There was change in the mean central AC depth in PAC but no change in PACG after LPI, which signifies that widening of the central anterior chamber was seen in subacute but not in PACG eyes. No change in ACD was reported by Caronia et al10 and Gazzard et al after LPI17 Marraffa et al19 evaluated 30 eyes affected by angle-closure glaucoma that had undergone YAG-laser iridotomy. No significant variation in the central ACD was reported, whereas the anterior chamber angle increased from a mean of 10.69 to 21.03°.

Nolan et al20 gonioscopically evaluated the results of LPI in 164 eyes of 98 subjects. LPI alone failed in 3% eyes with narrow drainage angles and either peripheral anterior synechiae or raised IOP, but normal optic discs and visual fields. However, in eyes with established glaucomatous optic neuropathy at diagnosis, LPI failed in 47% of eyes. The authors concluded that although LPI is successful in early stages of PACG, once glaucomatous optic neuropathy associated with synechial angle closure has occurred, iridotomy alone is less effective at controlling IOP.

Kashiwagi et al21 using a newly developed scanning peripheral ACD analyser evaluated the effects of LPI on peripheral ACD in 16 eyes with acute PACG attack, 14 eyes with narrow angle and history of acute attack in their fellow eyes and 13 eyes with chronic angle closure glaucoma. LPI significantly increased the peripheral ACD and changed the iris contour from convex to flat or concave in all the enrolled eyes. Eyes with narrow angle and history of acute attack in their fellow eyes, that received prophylactic LPI showed the greatest extent increase in ACD, followed by eyes with chronic angle closure glaucoma and eyes with an acute attack of ACG.

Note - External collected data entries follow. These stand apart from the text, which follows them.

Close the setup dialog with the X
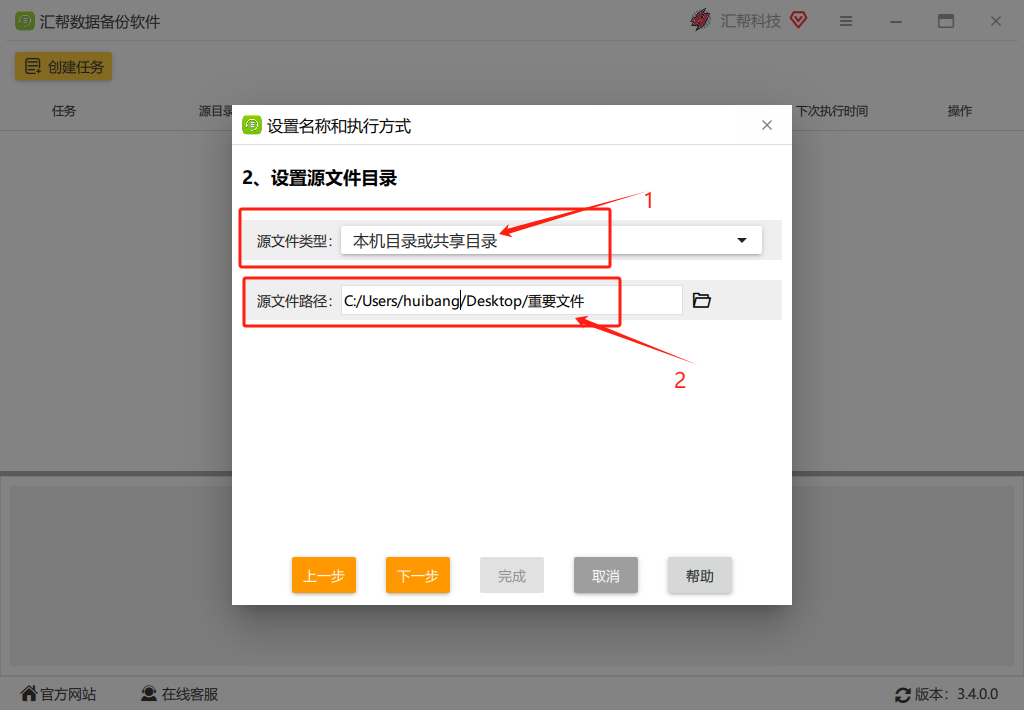Screen dimensions: 1024x710 (x=766, y=125)
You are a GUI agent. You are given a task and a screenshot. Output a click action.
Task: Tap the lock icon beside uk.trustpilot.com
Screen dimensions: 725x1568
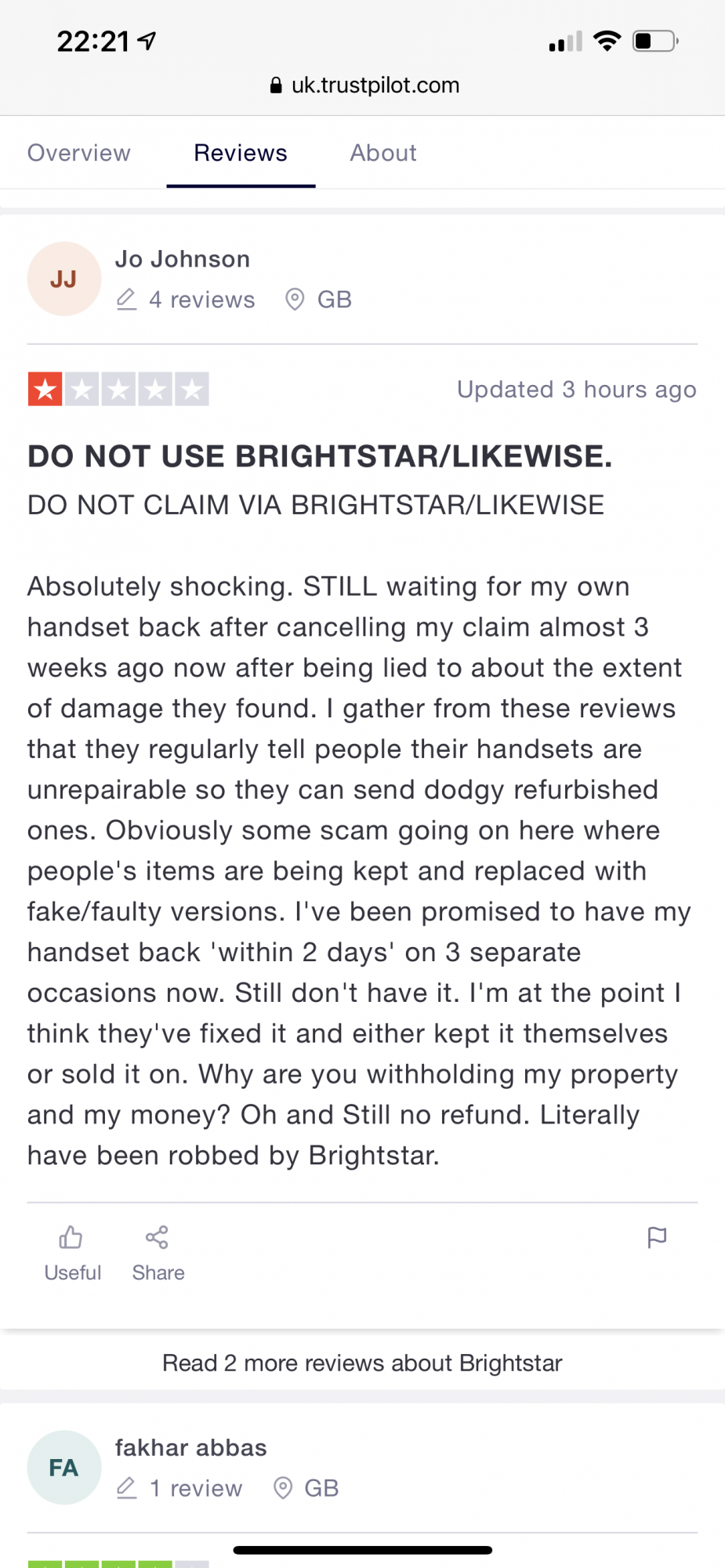276,85
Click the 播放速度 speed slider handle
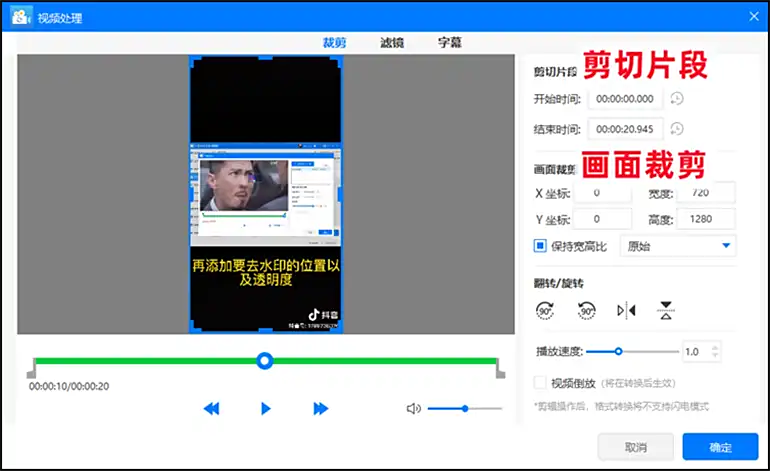770x471 pixels. (619, 352)
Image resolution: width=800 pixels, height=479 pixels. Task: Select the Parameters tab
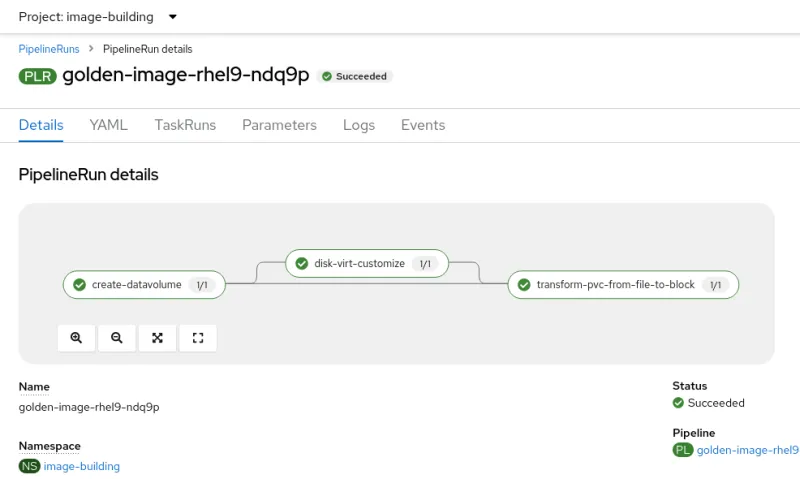tap(279, 125)
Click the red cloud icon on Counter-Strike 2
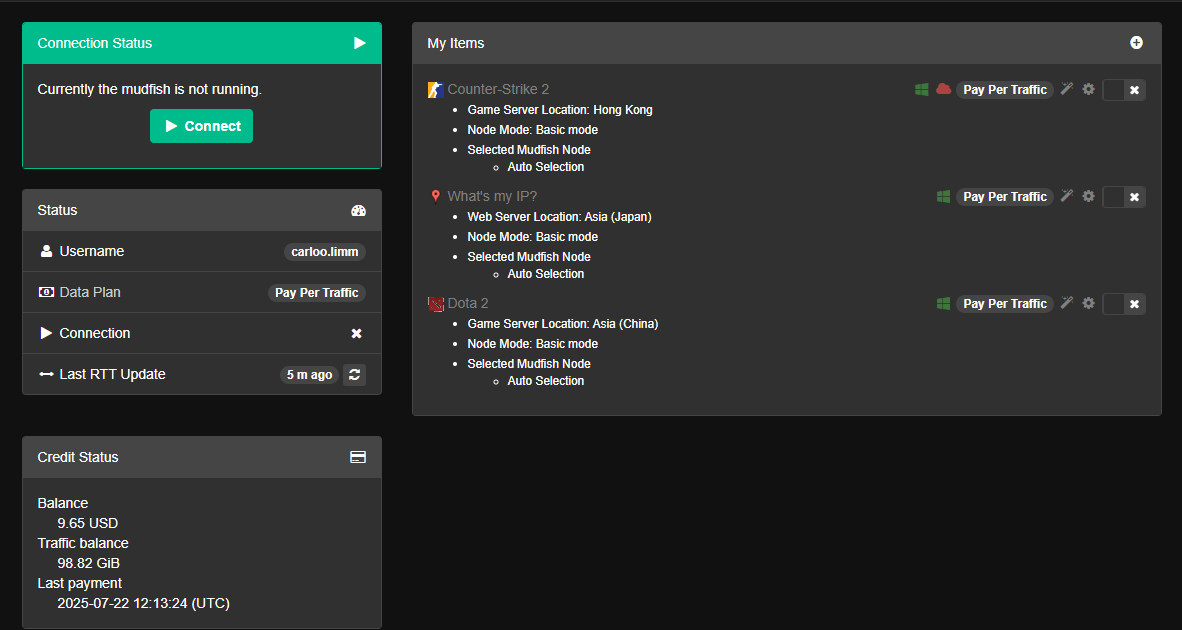Screen dimensions: 1182x630 point(943,89)
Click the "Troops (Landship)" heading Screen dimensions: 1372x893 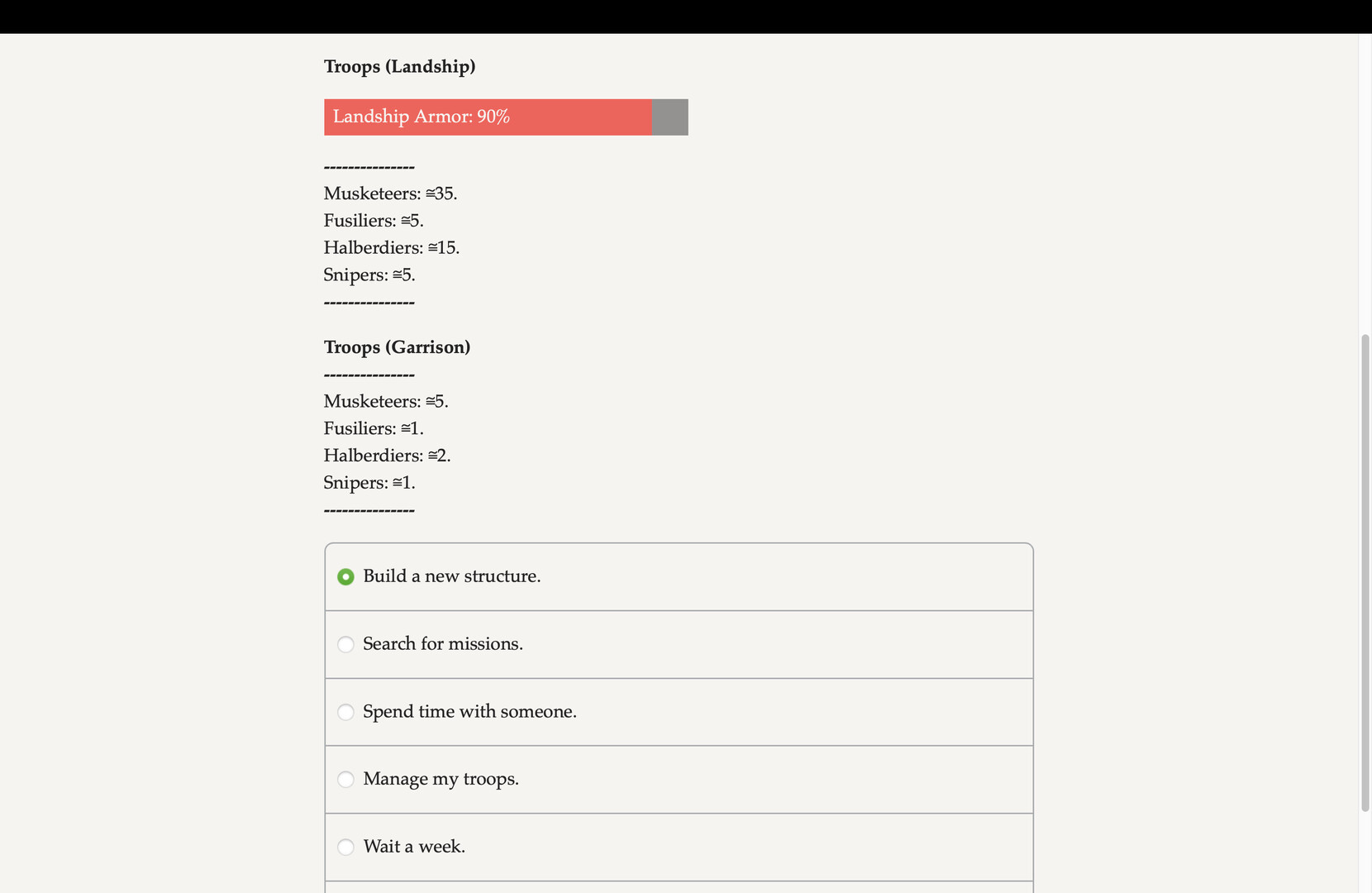(x=399, y=67)
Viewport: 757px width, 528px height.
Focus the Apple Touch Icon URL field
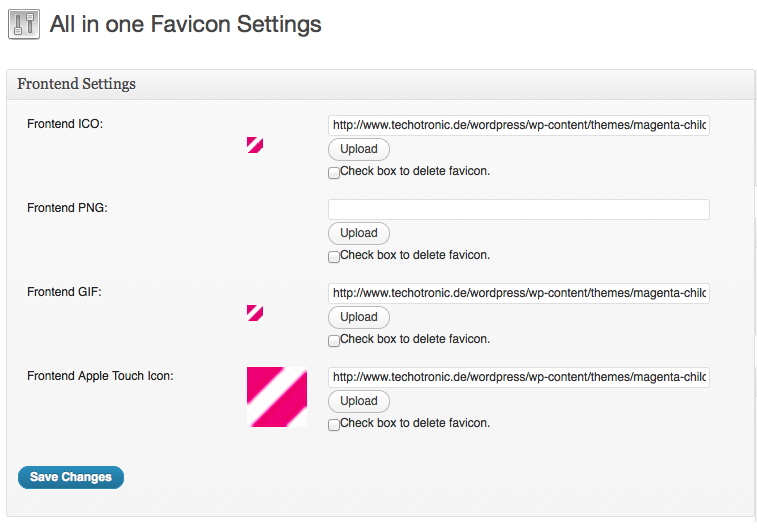tap(519, 377)
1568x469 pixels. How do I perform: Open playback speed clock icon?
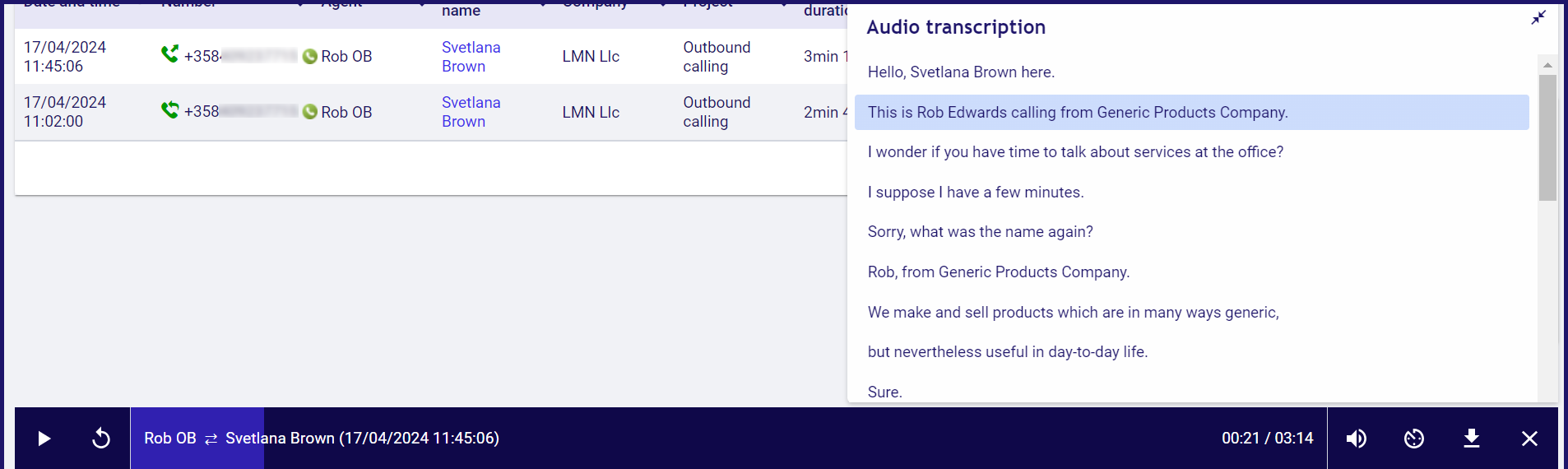click(x=1414, y=439)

The present study highlights that LPI is effective in opening up the angle recess and deepening the anterior chamber in early stages of PACG when there is only an appositional closure of the angle. In such eyes, a peripheral laser iridotomy is an effective therapy as it makes a conduit, allowing aqueous to flow directly from the posterior to the anterior chamber, bypassing the pupillary block. This causes an equalization of the pressure gradient across the iris and allows the iris to flatten and fall posteriorly from the peripheral angle. The end point of these changes in the iris dynamics is a reduction in the appositional obstruction to aqueous outflow caused by the peripheral iris occluding the trabecular meshwork and this helps to prevent intermittent angle closure or an acute attack of PACG in eyes with PAC. The exact mechanism for deepening of the central anterior chamber is not clear. We hypothesize that the obstructed aqueous may find its way into the vitreous and push the lens forward. Decompression of the aqueous with relief of the pupillary block may thus prevent this aberrant aqueous movement, relieve the backward pressure on the lens and result in a deepening of the central anterior chamber.

However, the situation is different in eyes with a chronic angle closure glaucoma with synechial closure of the anterior chamber angle. The presence of dense irido-corneal adhesions in the form of peripheral anterior synechiae, prevents any movement of the peripheral iris and does not permit a widening of the anterior chamber angle in response to the LPI. This is evident from the insignificant change in any of the angle parameters studied on UBM in the present study. Once synechial closure has already occurred, LPI is not beneficial in treating the pathological process and controlling the IOP and thus most PACG patients require medical therapy or surgery after the laser procedure.22

In conclusion, this ultrasound biomicroscopic study establishes that LPI opens the narrow angle recess and deepens the anterior chamber in eyes with PAC but is not effective in altering the anterior segment morphology in eyes with PACG. Further studies using UBM or anterior segment optical coherence tomography are required to study the efficacy of LPI in eyes with an acute attack of angle closure glaucoma.